None of this reflects well on the supposed hero of this show. In Flashpoint, Our Barry spends three months having breakfast with his mother and stalking Flashpoint Iris at the coffee shop. He doesn’t look up his friends to find out whether they’re okay after he rewrote their whole lives ab initio and without permission.
He doesn’t even seem curious as to what’s happened to them: and even when he finds out, he never looks into how it happened. He never tries to figure out what action has brought about this reaction; what cause has created this effect.
But then, Our Barry Allen isn’t actually the real Barry Allen, is he? The whole Flash timeline isn’t the real timeline. Everything we’ve seen, from the opening narration of the very first episode, is an alternate timeline: it’s what happened after the Reverse Flash of the 22nd Century travelled back in time to 2024 to kill the Flash, and both men then travelled back in time to the year 2000, and Henry and Nora Allen’s house.
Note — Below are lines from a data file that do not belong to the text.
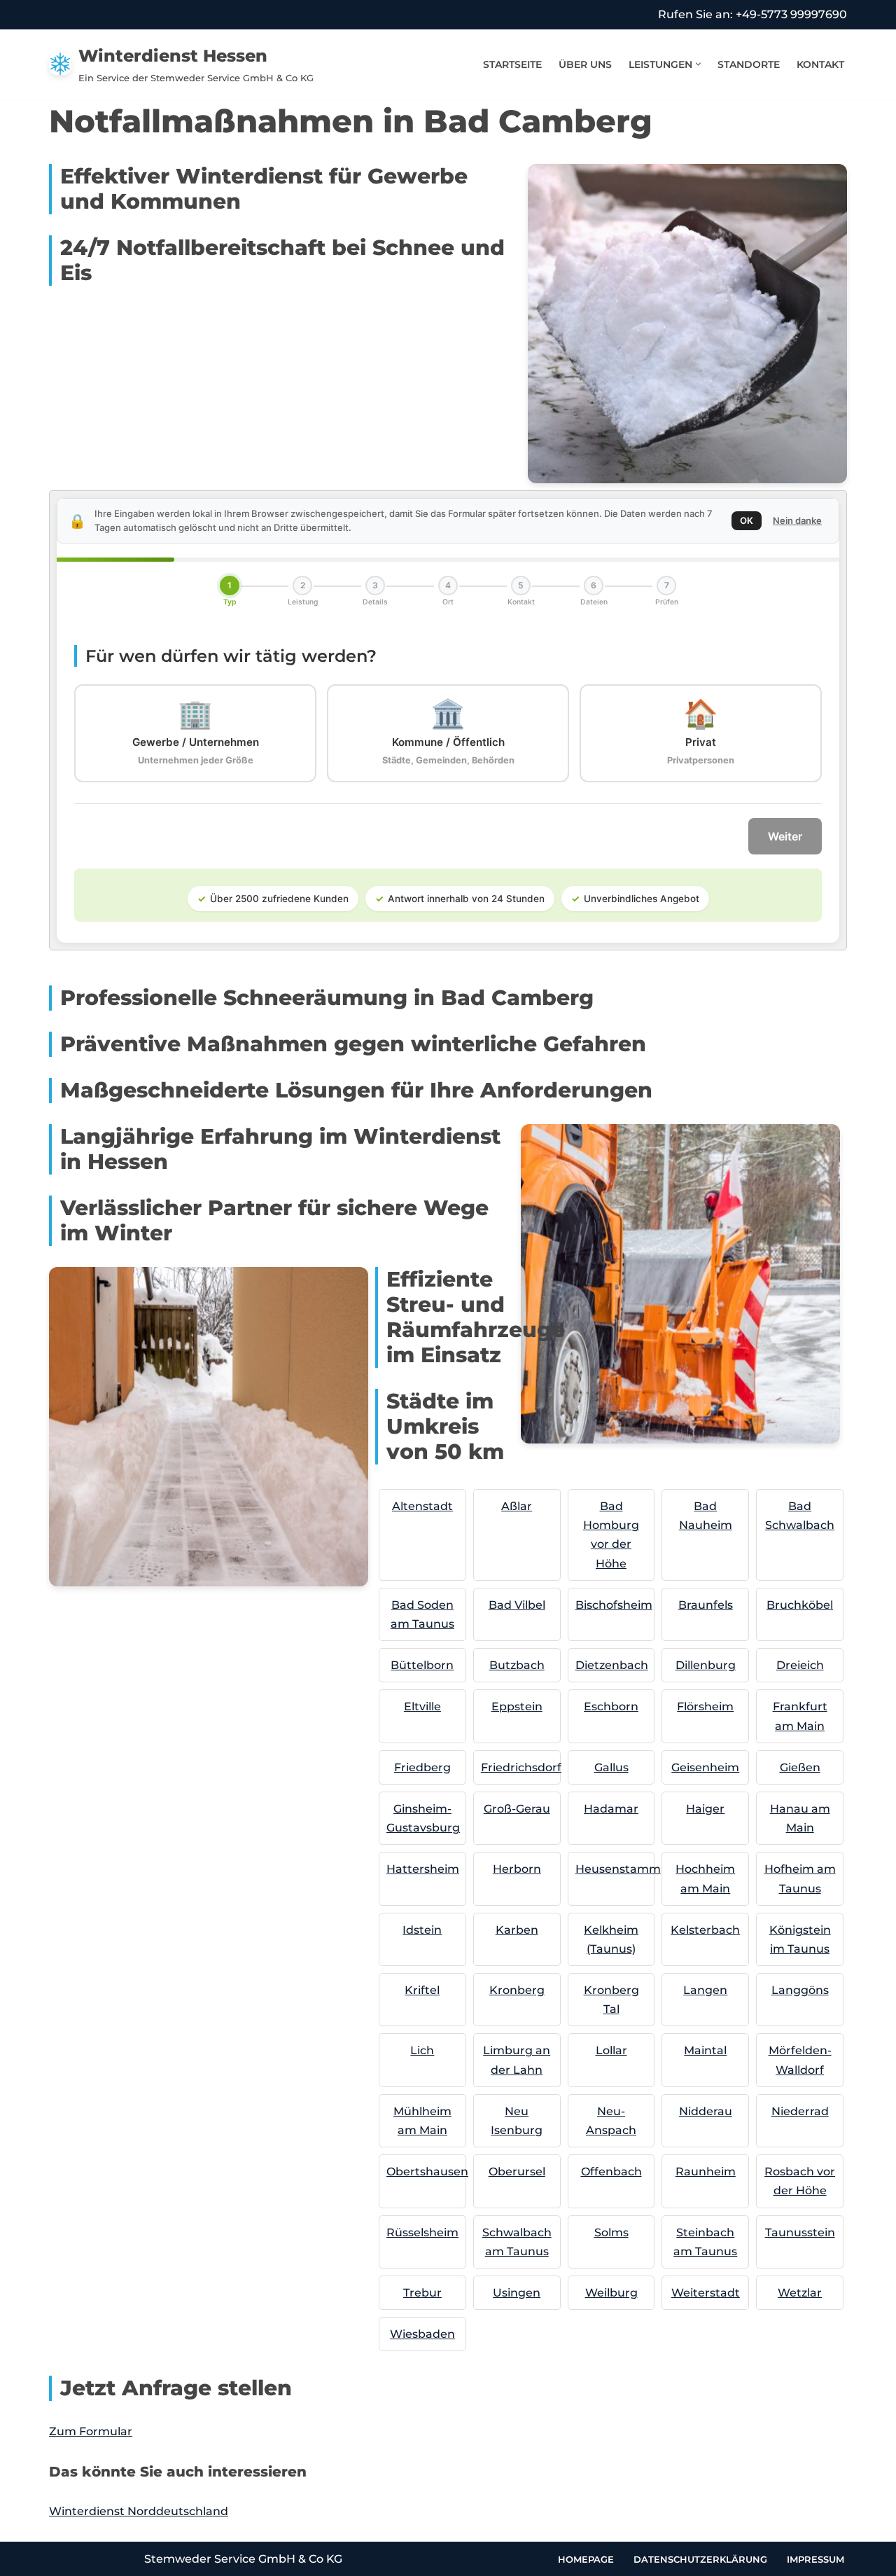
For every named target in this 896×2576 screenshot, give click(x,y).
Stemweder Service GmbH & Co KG (243, 2558)
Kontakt (820, 64)
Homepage (586, 2558)
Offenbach (611, 2171)
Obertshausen (427, 2171)
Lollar (611, 2050)
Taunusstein (800, 2232)
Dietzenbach (611, 1665)
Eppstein (516, 1706)
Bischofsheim (613, 1605)
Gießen (800, 1767)
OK (746, 520)
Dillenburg (706, 1665)
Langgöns (800, 1990)
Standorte (749, 64)
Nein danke (797, 520)
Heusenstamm (618, 1869)
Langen (705, 1990)
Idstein (422, 1930)
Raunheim (706, 2171)
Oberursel (517, 2171)
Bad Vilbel (517, 1605)
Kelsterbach (705, 1930)
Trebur (422, 2292)
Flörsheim (705, 1706)
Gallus (611, 1767)
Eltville (422, 1706)
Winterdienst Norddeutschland (138, 2511)
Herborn (517, 1869)
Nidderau (705, 2111)
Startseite (512, 64)
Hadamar (611, 1808)
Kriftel (422, 1990)
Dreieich (800, 1665)
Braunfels (705, 1605)
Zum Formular (90, 2431)
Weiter (785, 836)
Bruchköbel (799, 1605)
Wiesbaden (422, 2334)
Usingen (516, 2292)
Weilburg (611, 2292)
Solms (611, 2232)
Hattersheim (422, 1869)
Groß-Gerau (517, 1808)
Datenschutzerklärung (700, 2558)
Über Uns (585, 64)
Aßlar (516, 1506)
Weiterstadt (705, 2292)
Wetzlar (800, 2292)
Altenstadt (422, 1506)
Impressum (815, 2558)
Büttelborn (422, 1665)
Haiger (705, 1808)
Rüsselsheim (422, 2232)
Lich (422, 2050)
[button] (698, 64)
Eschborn (611, 1706)
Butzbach (517, 1665)
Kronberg (517, 1990)
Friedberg (422, 1767)
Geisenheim (705, 1767)
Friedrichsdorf (521, 1767)
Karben (517, 1930)
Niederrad (800, 2111)
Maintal (705, 2050)
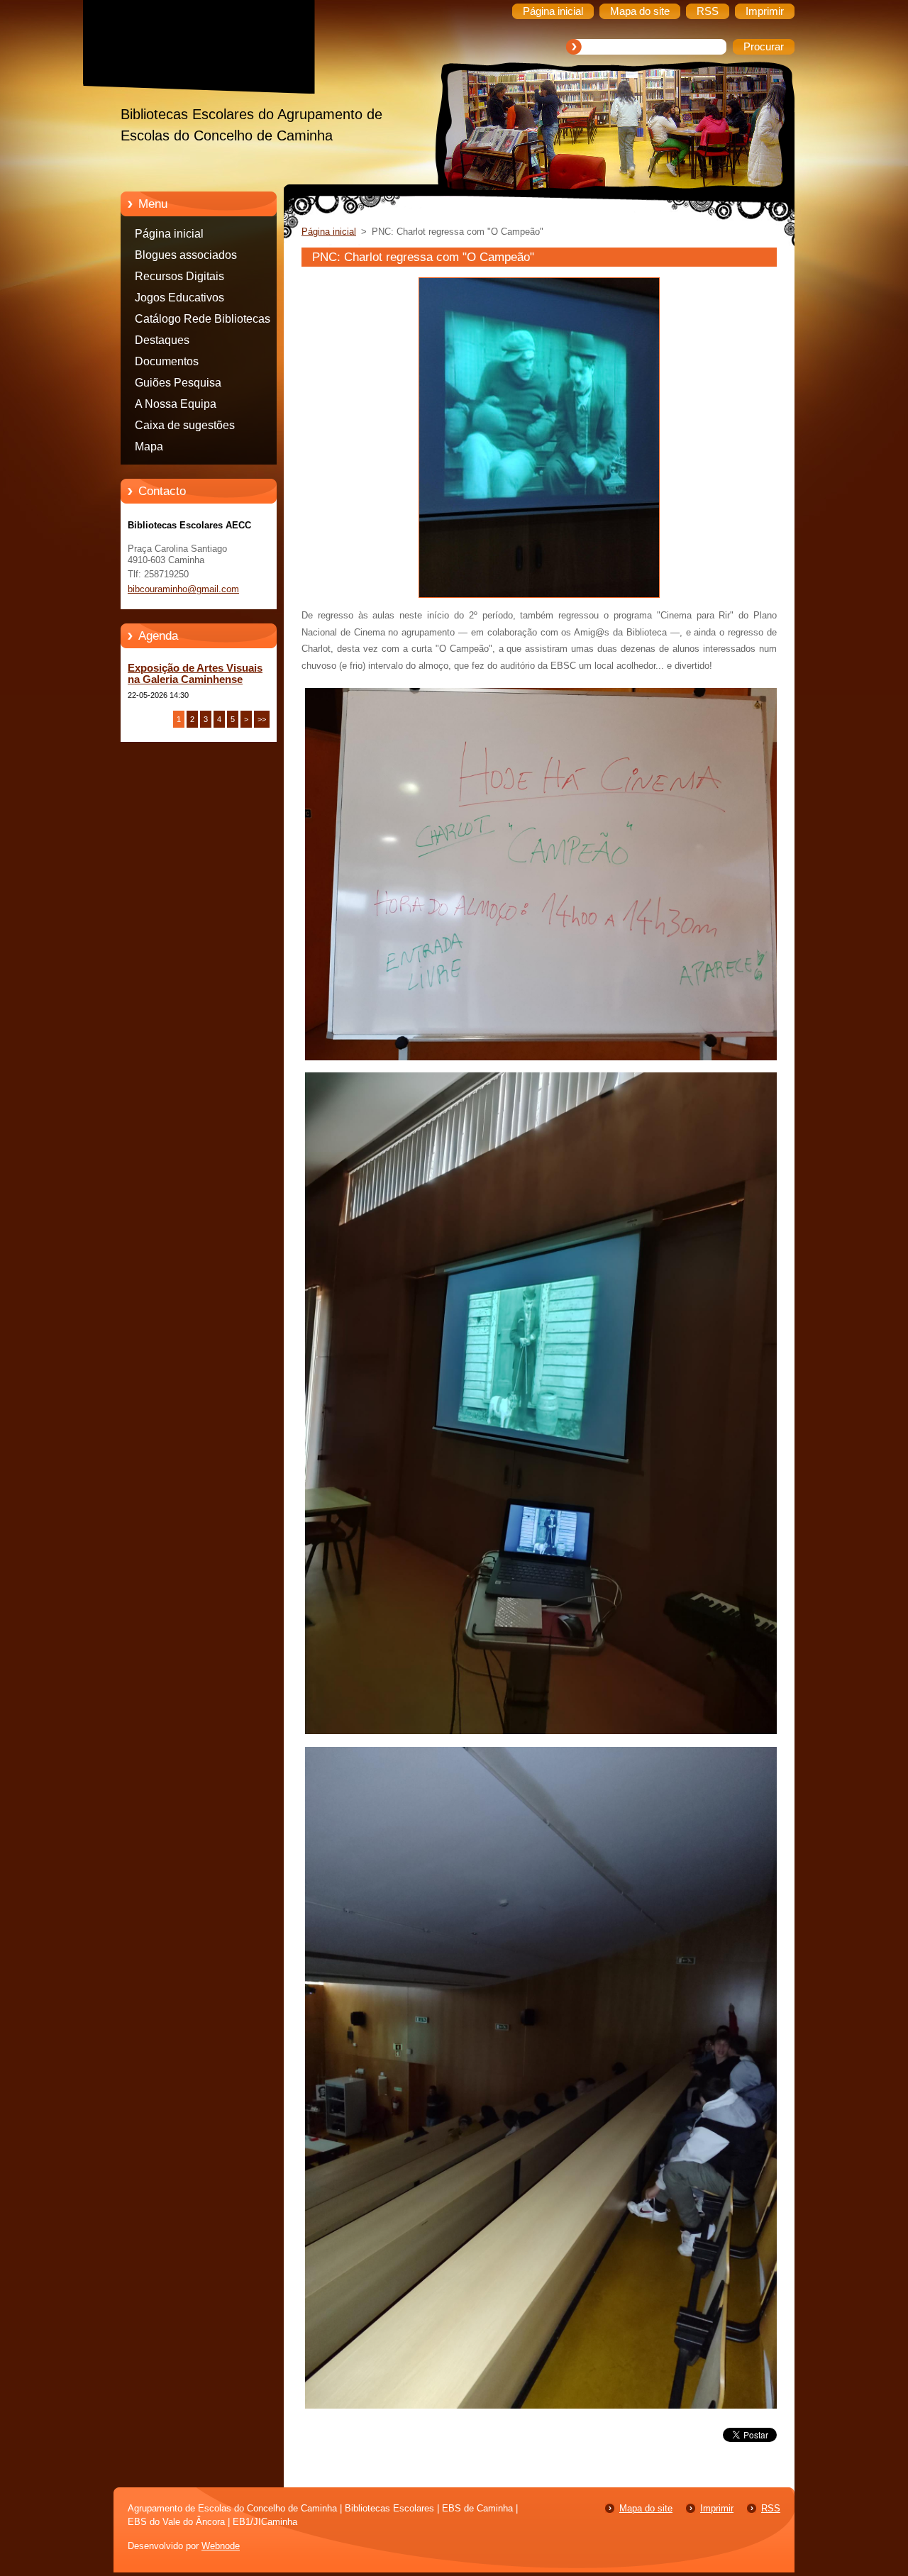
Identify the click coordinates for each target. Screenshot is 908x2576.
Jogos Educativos (179, 298)
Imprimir (716, 2508)
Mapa (149, 446)
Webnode (220, 2546)
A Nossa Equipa (175, 404)
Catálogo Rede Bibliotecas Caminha (202, 321)
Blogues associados (186, 255)
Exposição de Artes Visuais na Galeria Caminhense (195, 673)
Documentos (167, 361)
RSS (770, 2508)
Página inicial (169, 234)
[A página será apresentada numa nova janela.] (539, 598)
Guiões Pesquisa (178, 383)
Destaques (162, 340)
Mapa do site (645, 2508)
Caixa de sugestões (185, 425)
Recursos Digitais (179, 276)
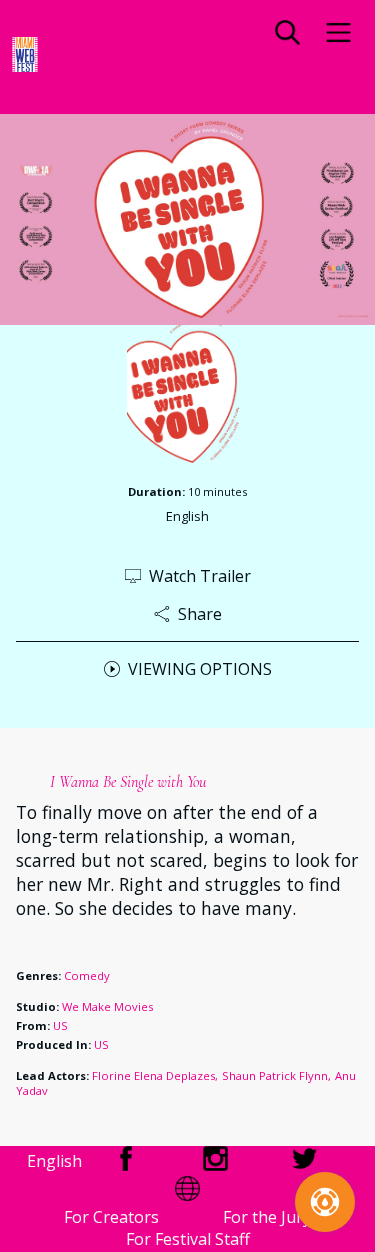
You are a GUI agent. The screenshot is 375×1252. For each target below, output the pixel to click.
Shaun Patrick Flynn (275, 1075)
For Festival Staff (188, 1239)
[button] (287, 35)
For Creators (111, 1217)
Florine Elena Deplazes (153, 1075)
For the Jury (267, 1217)
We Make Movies (107, 1006)
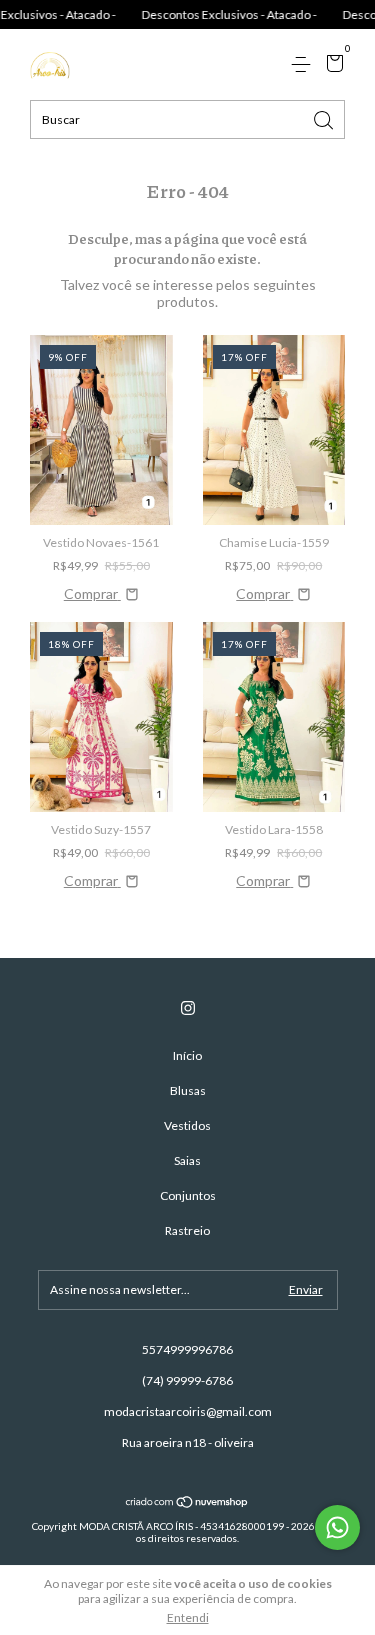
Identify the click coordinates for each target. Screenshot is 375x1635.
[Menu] (304, 64)
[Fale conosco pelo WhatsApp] (337, 1527)
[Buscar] (325, 118)
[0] (331, 65)
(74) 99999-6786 (187, 1380)
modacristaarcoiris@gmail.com (188, 1411)
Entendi (188, 1617)
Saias (187, 1160)
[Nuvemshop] (187, 1503)
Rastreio (187, 1230)
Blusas (188, 1090)
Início (187, 1055)
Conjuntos (188, 1195)
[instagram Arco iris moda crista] (188, 1008)
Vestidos (187, 1125)
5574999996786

Nora Allen, Harrison Wells and his wife weren’t supposed to die in the year 2000. Henry Allen wasn’t supposed to be put in prison. Barry Allen wasn’t supposed to become the Flash until 2020, when the real Wells activated the particle accelerator he built without 22nd century knowledge.
We’re told that Flashpoint is a mirage, a fantasy, a timeline that shouldn’t have been; but so is the so-called ‘original’ timeline we’ve been following from the very beginning. Who knows what the other knock on effects have been? Not us... because, despite all protestations to the contrary, cause and effect isn’t something that this show is interested in.